WHAT IS REQUIRED:
Locate every line in the records below that contains the word "perform", matching case exactly, and copy each of those lines in full.

LISTED RECORDS:

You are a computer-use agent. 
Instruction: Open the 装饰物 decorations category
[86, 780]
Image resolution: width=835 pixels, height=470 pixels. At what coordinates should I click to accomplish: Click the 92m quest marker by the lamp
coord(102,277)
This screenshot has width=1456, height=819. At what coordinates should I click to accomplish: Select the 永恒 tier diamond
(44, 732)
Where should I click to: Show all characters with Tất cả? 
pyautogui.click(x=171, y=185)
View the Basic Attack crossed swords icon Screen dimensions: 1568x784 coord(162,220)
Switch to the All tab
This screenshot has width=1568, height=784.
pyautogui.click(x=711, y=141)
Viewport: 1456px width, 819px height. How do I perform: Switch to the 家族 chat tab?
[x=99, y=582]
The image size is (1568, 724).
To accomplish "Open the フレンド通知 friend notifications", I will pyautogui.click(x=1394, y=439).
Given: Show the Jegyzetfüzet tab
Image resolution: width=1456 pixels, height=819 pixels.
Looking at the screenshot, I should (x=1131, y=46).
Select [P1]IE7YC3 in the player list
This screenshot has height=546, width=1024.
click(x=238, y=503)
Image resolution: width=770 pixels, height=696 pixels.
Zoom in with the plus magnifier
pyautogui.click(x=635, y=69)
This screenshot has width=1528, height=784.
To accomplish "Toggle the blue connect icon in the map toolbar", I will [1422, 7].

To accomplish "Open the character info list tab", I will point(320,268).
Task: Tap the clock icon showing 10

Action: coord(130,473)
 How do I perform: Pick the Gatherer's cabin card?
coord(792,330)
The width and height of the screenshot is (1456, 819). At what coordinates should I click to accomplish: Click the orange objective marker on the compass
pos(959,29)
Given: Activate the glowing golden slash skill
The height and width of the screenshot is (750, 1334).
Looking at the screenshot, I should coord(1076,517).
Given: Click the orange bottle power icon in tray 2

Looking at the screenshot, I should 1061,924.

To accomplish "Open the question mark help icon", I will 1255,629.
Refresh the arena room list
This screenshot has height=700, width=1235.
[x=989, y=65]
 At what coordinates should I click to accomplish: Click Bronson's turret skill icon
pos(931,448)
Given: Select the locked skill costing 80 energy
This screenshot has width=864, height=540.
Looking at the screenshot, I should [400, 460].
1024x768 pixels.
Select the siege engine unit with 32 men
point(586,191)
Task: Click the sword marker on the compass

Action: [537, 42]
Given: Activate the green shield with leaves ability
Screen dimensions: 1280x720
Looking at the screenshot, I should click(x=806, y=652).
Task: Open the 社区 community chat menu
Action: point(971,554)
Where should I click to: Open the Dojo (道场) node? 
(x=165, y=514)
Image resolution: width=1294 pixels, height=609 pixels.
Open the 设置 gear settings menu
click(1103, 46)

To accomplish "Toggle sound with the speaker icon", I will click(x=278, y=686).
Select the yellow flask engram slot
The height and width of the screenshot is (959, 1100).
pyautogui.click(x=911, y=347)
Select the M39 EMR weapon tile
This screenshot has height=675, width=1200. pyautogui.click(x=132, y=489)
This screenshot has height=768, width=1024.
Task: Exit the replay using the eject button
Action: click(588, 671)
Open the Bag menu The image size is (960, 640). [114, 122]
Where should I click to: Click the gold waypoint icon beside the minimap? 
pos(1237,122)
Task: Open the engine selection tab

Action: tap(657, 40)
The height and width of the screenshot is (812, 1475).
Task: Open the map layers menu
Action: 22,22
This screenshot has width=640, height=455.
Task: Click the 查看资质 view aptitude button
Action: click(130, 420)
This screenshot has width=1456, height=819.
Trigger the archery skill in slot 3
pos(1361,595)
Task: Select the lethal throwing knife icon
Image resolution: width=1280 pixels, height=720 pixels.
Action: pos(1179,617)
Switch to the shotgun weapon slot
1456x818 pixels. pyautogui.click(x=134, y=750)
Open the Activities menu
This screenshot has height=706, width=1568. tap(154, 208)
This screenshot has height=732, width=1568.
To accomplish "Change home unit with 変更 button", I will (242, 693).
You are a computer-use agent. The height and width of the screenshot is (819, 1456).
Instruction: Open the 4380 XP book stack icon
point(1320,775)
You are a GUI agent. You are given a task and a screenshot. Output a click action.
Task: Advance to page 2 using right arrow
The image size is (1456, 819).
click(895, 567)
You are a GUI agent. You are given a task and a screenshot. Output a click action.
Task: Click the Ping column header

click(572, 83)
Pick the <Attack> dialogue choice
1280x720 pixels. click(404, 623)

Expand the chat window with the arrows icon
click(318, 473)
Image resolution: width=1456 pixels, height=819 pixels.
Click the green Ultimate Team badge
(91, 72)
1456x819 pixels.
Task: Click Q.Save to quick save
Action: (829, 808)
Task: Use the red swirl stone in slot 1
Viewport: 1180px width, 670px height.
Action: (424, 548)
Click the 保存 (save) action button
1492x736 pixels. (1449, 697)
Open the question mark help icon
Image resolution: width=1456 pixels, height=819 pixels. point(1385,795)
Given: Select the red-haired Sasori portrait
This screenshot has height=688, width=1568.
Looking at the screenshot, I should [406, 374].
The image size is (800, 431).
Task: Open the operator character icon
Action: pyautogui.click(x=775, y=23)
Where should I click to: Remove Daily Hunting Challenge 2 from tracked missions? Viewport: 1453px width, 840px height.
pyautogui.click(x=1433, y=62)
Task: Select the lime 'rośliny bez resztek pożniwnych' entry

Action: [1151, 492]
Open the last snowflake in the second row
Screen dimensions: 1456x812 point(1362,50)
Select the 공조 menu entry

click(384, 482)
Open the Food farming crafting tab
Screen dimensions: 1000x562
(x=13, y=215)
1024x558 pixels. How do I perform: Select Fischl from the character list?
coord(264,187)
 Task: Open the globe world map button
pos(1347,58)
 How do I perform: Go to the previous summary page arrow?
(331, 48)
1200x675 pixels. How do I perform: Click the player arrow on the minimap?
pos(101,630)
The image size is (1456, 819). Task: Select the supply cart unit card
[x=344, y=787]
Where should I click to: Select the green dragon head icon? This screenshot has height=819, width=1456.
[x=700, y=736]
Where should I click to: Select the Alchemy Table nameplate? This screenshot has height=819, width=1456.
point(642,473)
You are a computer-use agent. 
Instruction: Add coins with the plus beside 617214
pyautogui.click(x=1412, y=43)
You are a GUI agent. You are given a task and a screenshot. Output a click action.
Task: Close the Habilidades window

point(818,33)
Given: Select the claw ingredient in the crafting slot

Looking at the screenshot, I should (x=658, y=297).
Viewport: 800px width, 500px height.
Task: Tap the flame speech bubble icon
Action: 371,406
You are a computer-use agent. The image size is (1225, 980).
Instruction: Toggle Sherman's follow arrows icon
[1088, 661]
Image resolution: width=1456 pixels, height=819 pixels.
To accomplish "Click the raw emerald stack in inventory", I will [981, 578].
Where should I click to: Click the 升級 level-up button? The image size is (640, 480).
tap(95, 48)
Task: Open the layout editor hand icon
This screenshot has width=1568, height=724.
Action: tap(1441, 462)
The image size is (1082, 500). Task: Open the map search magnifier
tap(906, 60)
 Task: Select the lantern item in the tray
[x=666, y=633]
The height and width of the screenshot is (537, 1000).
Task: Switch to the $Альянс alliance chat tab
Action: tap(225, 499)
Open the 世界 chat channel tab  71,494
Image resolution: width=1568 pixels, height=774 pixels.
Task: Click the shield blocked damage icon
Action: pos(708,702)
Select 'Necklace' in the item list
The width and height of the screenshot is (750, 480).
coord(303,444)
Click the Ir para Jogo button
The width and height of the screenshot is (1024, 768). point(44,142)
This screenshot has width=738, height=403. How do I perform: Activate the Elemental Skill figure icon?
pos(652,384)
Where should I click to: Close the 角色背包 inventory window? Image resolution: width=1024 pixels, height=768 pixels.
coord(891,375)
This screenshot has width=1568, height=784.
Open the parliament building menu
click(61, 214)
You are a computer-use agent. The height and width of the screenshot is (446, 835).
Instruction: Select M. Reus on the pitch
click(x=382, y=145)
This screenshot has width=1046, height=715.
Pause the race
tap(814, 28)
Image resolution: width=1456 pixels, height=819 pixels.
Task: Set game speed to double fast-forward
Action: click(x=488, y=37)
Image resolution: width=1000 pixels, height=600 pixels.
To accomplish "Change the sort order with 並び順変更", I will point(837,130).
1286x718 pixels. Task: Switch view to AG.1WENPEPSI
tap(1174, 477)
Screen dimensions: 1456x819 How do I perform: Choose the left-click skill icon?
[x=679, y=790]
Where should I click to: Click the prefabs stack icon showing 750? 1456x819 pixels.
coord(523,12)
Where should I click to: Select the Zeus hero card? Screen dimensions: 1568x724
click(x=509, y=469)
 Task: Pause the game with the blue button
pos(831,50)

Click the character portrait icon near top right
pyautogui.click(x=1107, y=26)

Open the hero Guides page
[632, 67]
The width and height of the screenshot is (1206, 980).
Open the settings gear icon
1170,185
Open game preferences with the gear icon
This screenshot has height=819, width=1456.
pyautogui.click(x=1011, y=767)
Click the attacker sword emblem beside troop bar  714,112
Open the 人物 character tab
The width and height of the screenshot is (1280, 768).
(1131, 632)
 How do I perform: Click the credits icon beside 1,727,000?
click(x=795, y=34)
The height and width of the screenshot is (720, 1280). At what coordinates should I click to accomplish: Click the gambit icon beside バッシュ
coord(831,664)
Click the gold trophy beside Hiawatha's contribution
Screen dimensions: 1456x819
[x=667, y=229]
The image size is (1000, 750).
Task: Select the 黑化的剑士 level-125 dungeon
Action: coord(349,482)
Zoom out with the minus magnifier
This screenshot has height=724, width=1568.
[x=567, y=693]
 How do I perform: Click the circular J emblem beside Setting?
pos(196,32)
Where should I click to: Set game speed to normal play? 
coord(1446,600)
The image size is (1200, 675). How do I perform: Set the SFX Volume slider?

RESPONSE TO THE EXERCISE:
Viewport: 1456px width, 819px height. How do I perform: Switch to the 家族 chat tab?
 How do I perform: Pick the Gatherer's cabin card?
1024x558 pixels. How do I perform: Select Fischl from the character list?
 How do I perform: Go to the previous summary page arrow?
1200x675 pixels. How do I perform: Click the player arrow on the minimap?
This screenshot has width=738, height=403. How do I perform: Activate the Elemental Skill figure icon?
Screen dimensions: 1456x819 How do I perform: Choose the left-click skill icon?
 How do I perform: Click the credits icon beside 1,727,000?
 How do I perform: Click the circular J emblem beside Setting?
The image size is (1200, 675). How do I perform: Set the SFX Volume slider?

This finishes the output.